Organization of Bomb Shelter Population

Organization of Bomb Shelter Population

The bomb shelter Manager and assistants will supervise the organization of the bomb shelter population into small groups called bomb shelter units. Organization of the bomb shelter population into bomb shelter units, each with its own Unit Leader, is necessary not only for good management but also for keeping a radiation exposure record for each person in the bomb shelter. There may be between seven and 15 people in a bomb shelter unit.

There probably won’t be enough dosimeters for each person to have one. The bomb shelter Unit Leaders can help estimate the radiation exposure of those people in their units who don’t have dosimeters. The Unit Leaders can also see that someone fills out the radiation exposure record for those who are unable to do it themselves, such as small children.

Organization of the bomb shelter population into bomb shelter units will also be necessary in case people need to be moved to a different location in the bomb shelter where the exposure rates are lower. Unit Leaders can supervise the movement to see that their units move as a group and that no one accidentally moves into a hazardous area.

After the bomb shelter units have been organized and the Unit Leaders selected, the Unit Leaders should be shown how to fill out the radiation exposure records. If blank forms are available, these should be issued before fallout arrives. The Unit Leader should see that the top part of each form is filled out for everyone in the unit.

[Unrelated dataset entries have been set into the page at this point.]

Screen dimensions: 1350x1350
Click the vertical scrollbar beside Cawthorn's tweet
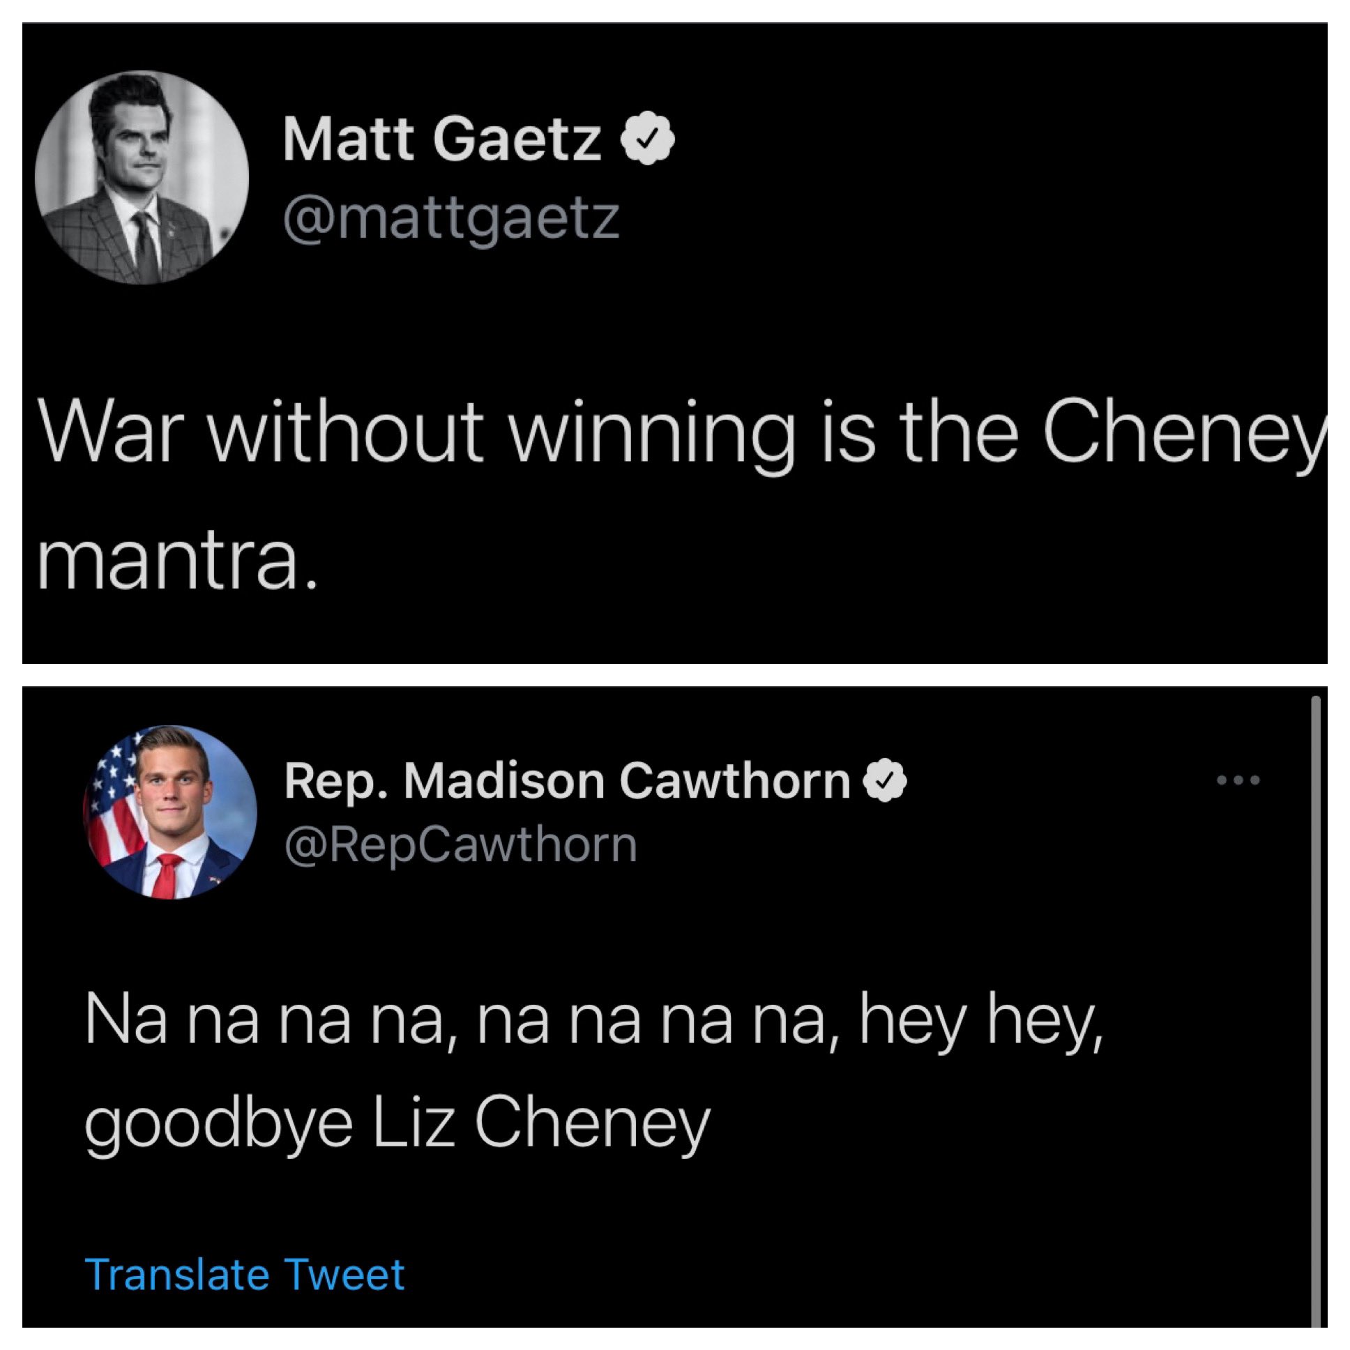(1315, 1006)
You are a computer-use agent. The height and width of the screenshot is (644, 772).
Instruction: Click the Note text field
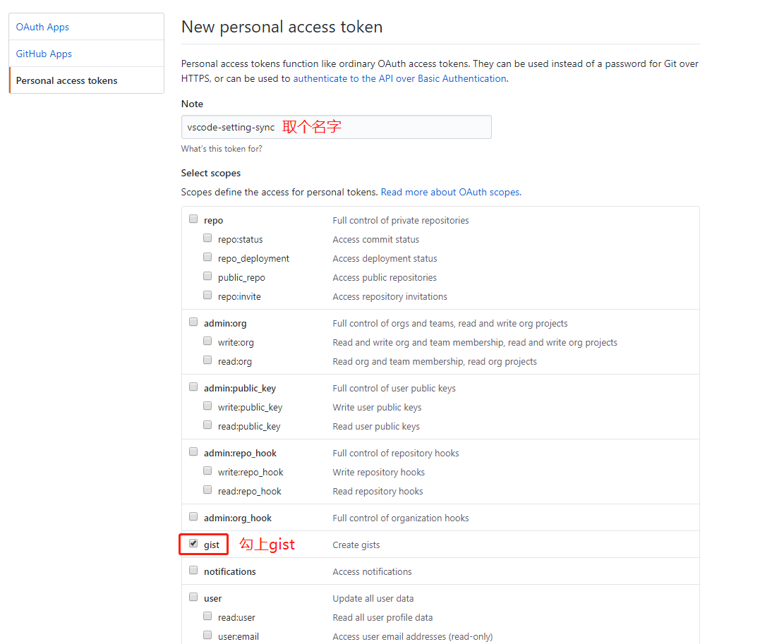(x=337, y=127)
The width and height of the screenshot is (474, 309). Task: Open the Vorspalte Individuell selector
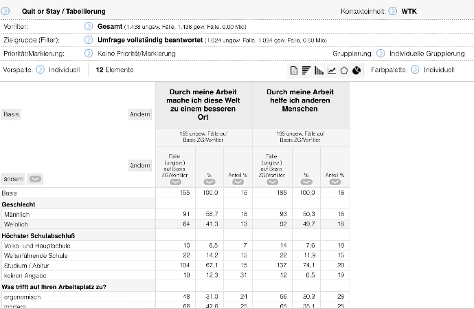[x=40, y=70]
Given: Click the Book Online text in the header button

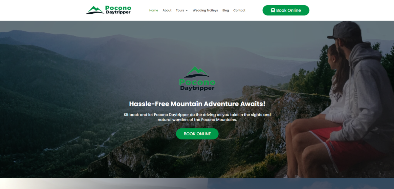Looking at the screenshot, I should pyautogui.click(x=289, y=10).
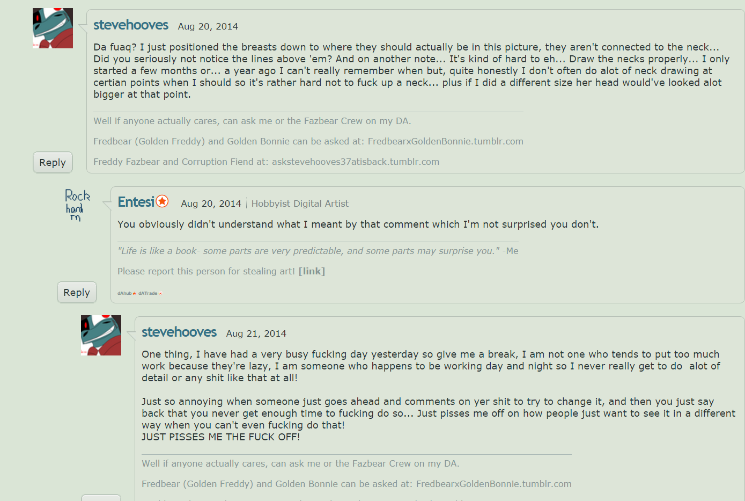745x501 pixels.
Task: Reply to stevehooves' Aug 20 comment
Action: click(x=53, y=163)
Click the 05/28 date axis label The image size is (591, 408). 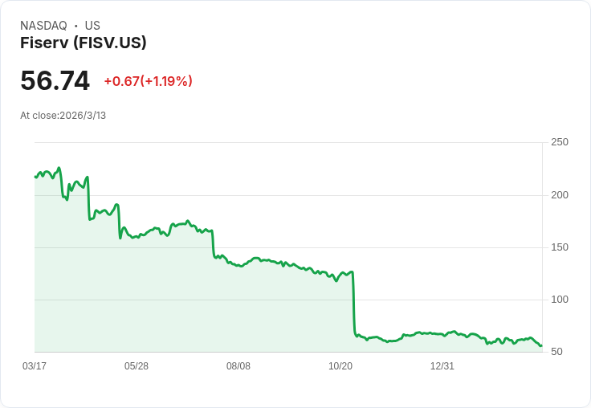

Radiation sensitivity categories are listed and described in the Table below. Identifying people according to these categories before fallout arrives may be useful if it should later become necessary to arrange for special shielding. The effect of a given whole-body exposure to radiation will vary somewhat among individuals, due partly to age, sex, body thickness, and general health.

TABLE – Radiation Sensitivity Categories

Category Description Cause for Immediate Concern*
PG Pregnant women Miscarriages, malformed babies, radiation sickness.
Child Infants, small children More susceptible to radiation injury than adults.
Y/A Youths and adults Radiation sickness

 

* In addition to radiation sickness, there may be radiation effects that occur many months or years after exposure such as cancer, leukemia, sterility, cataracts, and genetic injury. The probability of developing such late effects should not be a principal determinig factor in decision-making during a nuclear war or attack emergency, but such effects can and should be minimized by keeping controllable exposures as low as practicable.

The sick, aged, and very young are the most susceptible. Nevertheless, it is generally advisable for bomb shelter management to consider the entire bomb shelter population to be equally susceptible to the effects of radiation, with the possible exception that children and pregnant women should be treated as being more susceptible. If a women is pregnant, here radiation exposure record form should be marked “PG” on the line following “Rad. Sensitivity Category.”